Dependency Inversion Principle

A component that provides low-level services (Infrastructure) should depend on interfaces defined by high-level components (User Interface, Application, and Domain).

Dependency Inversion Principle

Focusing on the Domain Layer, using DIP enables both the domain and infrastructure to depend on abstractions (interfaces) defined by the domain model. Since the Application Layer is the direct client of the domain, it depends on domain interfaces and indirectly accesses repository and any technical domain service implementation classes provided by infrastructure. It may use any one of a few ways to acquire the implementations, such as dependency injection.

Hexagonal or Ports and Adapters

An adapter is created to transform application results into a form accepted by a specific output mechanism.

It's not that dependency injection is automatically Hexagonal but it encourages a way of producing an architecture that leans naturally toward the development of a Ports and Adapters style.

The outside enables disparate clients to submit input and also provides mechanisms to retrieve persisted data, store the application's output (e.g., a database), or send it elsewhere along its way (e.g., messaging).

Hexagonal Architecture a.k.a. Ports and Adapters

Each of the hexagon's sides represents a different kind of port, for either input or output.

In whatever way ports are partitioned, client requests arrive and the respective adapter transforms their input. It then invokes an operation on the application or sends the application an event. Control is thus transferred to the inside.

When using Hexagonal, we design the application with our use cases in mind, not the number of supported clients.

The application's API is published as a set of application services.

The entire application and domain model can be designed and tested before clients and storage mechanisms exist.

Long before a persistence mechanism is selected for the project, in-memory repositories can be employed to mimic persistence for the sake of testing.

Because the Hexagonal Architecture is versatile, it could well be the foundation that supports other architectures required by the system, such as Service-Oriented, REST, or an Event-Driven Architecture.

Representational State Transfer (REST)

Alternative approaches for combining DDD and RESTful HTTP:

  • The first approach is to create a separate bounded context for the system's interface layer and use appropriate strategies to access the actual core domain from the system's interface model.

  • Another approach [...] if specific media types are developed to support not only a single system interface but a category of similar client-server interactions, a domain model can be created to represent each standard media type.

The more specialized the solution, the more useful the first approach turns out to be. The more generally useful the solution is, with the extreme end of the spectrum being standardization by an official standards body, the more sense it makes to go with the second, media-type-centric approach.

Command-Query Responsibility Segregation (CQRS)

If a method modifies the state of the object, it is a command, and its method must not return a value.

If a method returns some value, it is a query, and it must not directly or indirectly cause the modification of the state of the object.

Aggregates would have no query methods (getters), only command methods. Repositories would be stripped down to an add() or save() method (supporting both creation and updating saves) and only a single query method, such as fromId(). The single query method takes the unique identity of an aggregate and returns it. A repository could not be used to find an aggregate by any other means, such as by filtering on some additional properties. With all of that removed from the traditional model, we designate it a command model or write model.

We still need a way to display data to the user. For that we create a second model, one that is tuned for optimized queries. That's our query model or read model.

The command model is persisted in one store and the query model in another.

Command-Query Responsibility Segregation (CQRS)

The query model is a denormalized data model. It is not meant to deliver domain behavior, only data for display (and possibly reporting). If this data model is a SQL database, each table would hold the data for a single kind of client view (display).

Data section
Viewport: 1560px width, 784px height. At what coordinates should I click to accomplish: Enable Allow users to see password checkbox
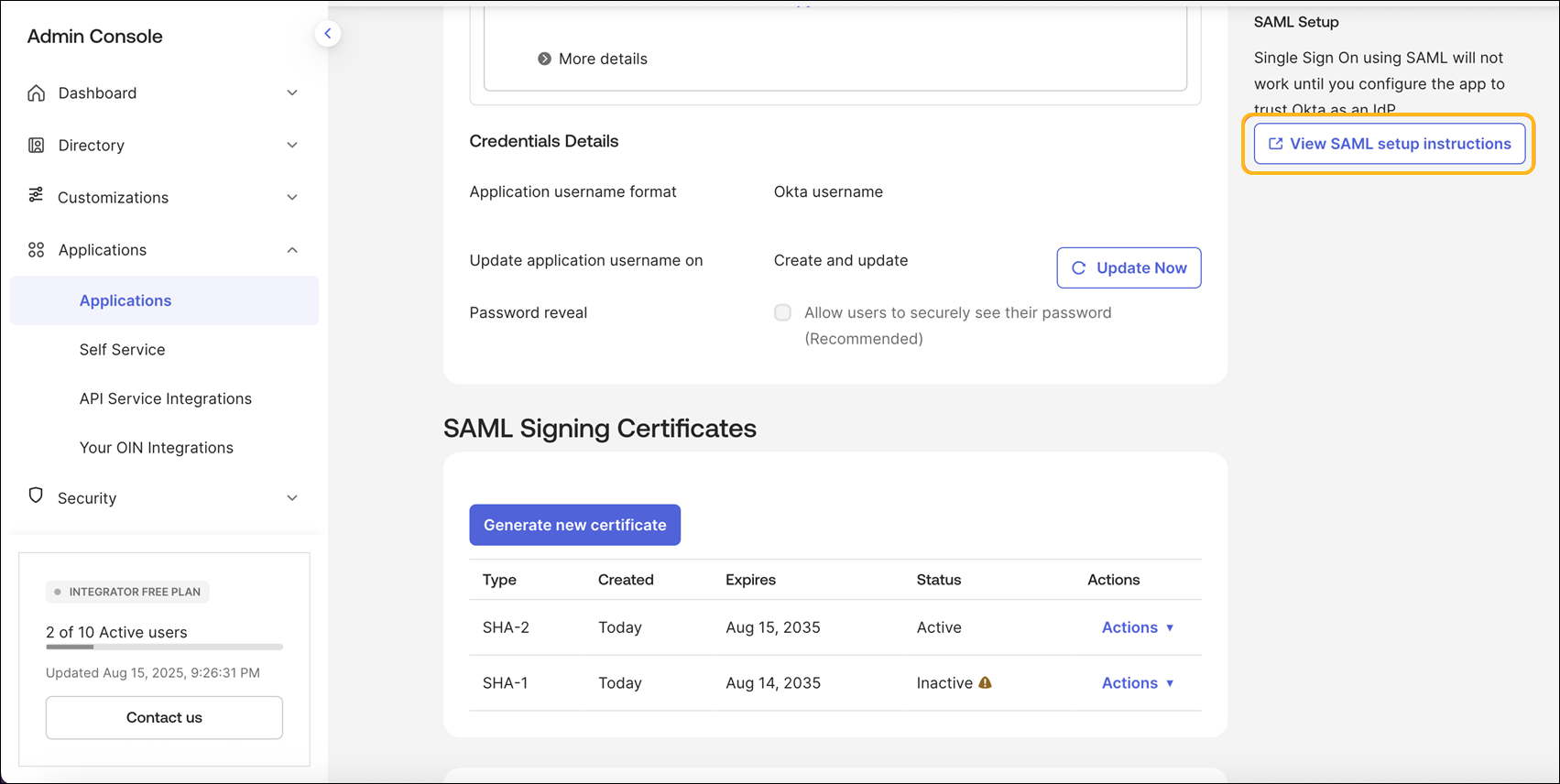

Prompt 1
In the architecture notes, give again the stretch from "If a method returns" through "or write model.".
Prompt 2
According to the architecture notes, what can stand in for persistence during testing before a persistence mechanism is chosen?
Prompt 3
Carry the notes on software architecture forward from their last sentence.

Written reply 1
If a method returns some value, it is a query, and it must not directly or indirectly cause the modification of the state of the object.

Aggregates would have no query methods (getters), only command methods. Repositories would be stripped down to an add() or save() method (supporting both creation and updating saves) and only a single query method, such as fromId(). The single query method takes the unique identity of an aggregate and returns it. A repository could not be used to find an aggregate by any other means, such as by filtering on some additional properties. With all of that removed from the traditional model, we designate it a command model or write model.

Written reply 2
In-memory repositories.

Written reply 3
It's worth noting that CQRS-based views can be both cheap and disposable (for development and in maintenance). This is especially so if you use a simple form of Event Sourcing and save all events into a persistent store, which can be republished at any time to create new persistent view data.

Any single view could be rewritten from scratch in isolation or the entire query model be switched to completely different persistence technology. This makes it easy to create and maintain views that continuously address ongoing UI needs.

The data model design should follow, as much as possible, the pattern of one table per user interface view type, with as many table views as necessary to reflect application security roles.

A basic database table view has no overhead when performing updates on the backing table. [...] Only materialized views incur update overhead since the view's data must be copied into one place so it is ready for selects.

The user interface must collect the data necessary to correctly parameterize the command. This implies that much thought must be given to user experience design.

We can use a categorized style with several command handlers in one application service.

We can create a dedicated style handler. Each one would be a single class with one method.

The messaging style of command handler where each command is sent as an asynchronous message and delivered to a handler designed with the dedicated style. [...] Switch to asynchronous only if scalability demands require it.

Do not allow any one handler to depend on (make use of) any others.

When the command handler completes, a single aggregate instance has been updated and a domain event has been published by the command model.

The published event may also be used to cause the synchronization of other aggregate instances effected by this one command, but the modification of the additional aggregate instances would be eventually consistent with the one committed by this transaction.

If a command was delivered by "at-least-once" messaging and the application ensures idempotent operations, the redelivered message is silently dropped.

A special subscriber registers to receive all domain events published by the command model. The subscriber uses each domain event to update the query model to reflect the most recent changes to the command model. This implies that each event must be rich enough to supply all the data necessary to produce the correct state in the query model.

To update synchronously, the query model and command model would normally share the same database (or schema), and we would update the two models in the same transaction. That keeps both models completely consistent.

If the system is normally under heavy load and the query model update process is lengthy, use asynchronous updates instead.

Design the user interface to temporarily display the data that was successfully submitted as parameters of the command just executed. This is a bit of a trick, but it enables the user to immediately see what will eventually be reflected in the query model. It may be the only way to ensure that the user interface does not display completely stale data just after a command is successfully executed.

Always explicitly displays on the user interface the date and time of the data from the query model that a user is currently viewing. To do so, each record in the query model needs to maintain the date and time of the latest update. This is a trivial step, generally supported by a database trigger. With the date and time of the latest update, the user interface can now inform the user how old the data is. If the user determines that the data is too stale to use, they can at that time request fresher data.

Addressing delays may even be as easy as informing users that their request has been accepted and a result will require some processing time.

Event-Driven Architecture

Event-driven architecture (EDA) is a software architecture promoting the production, detection, consumption of, and reaction to events.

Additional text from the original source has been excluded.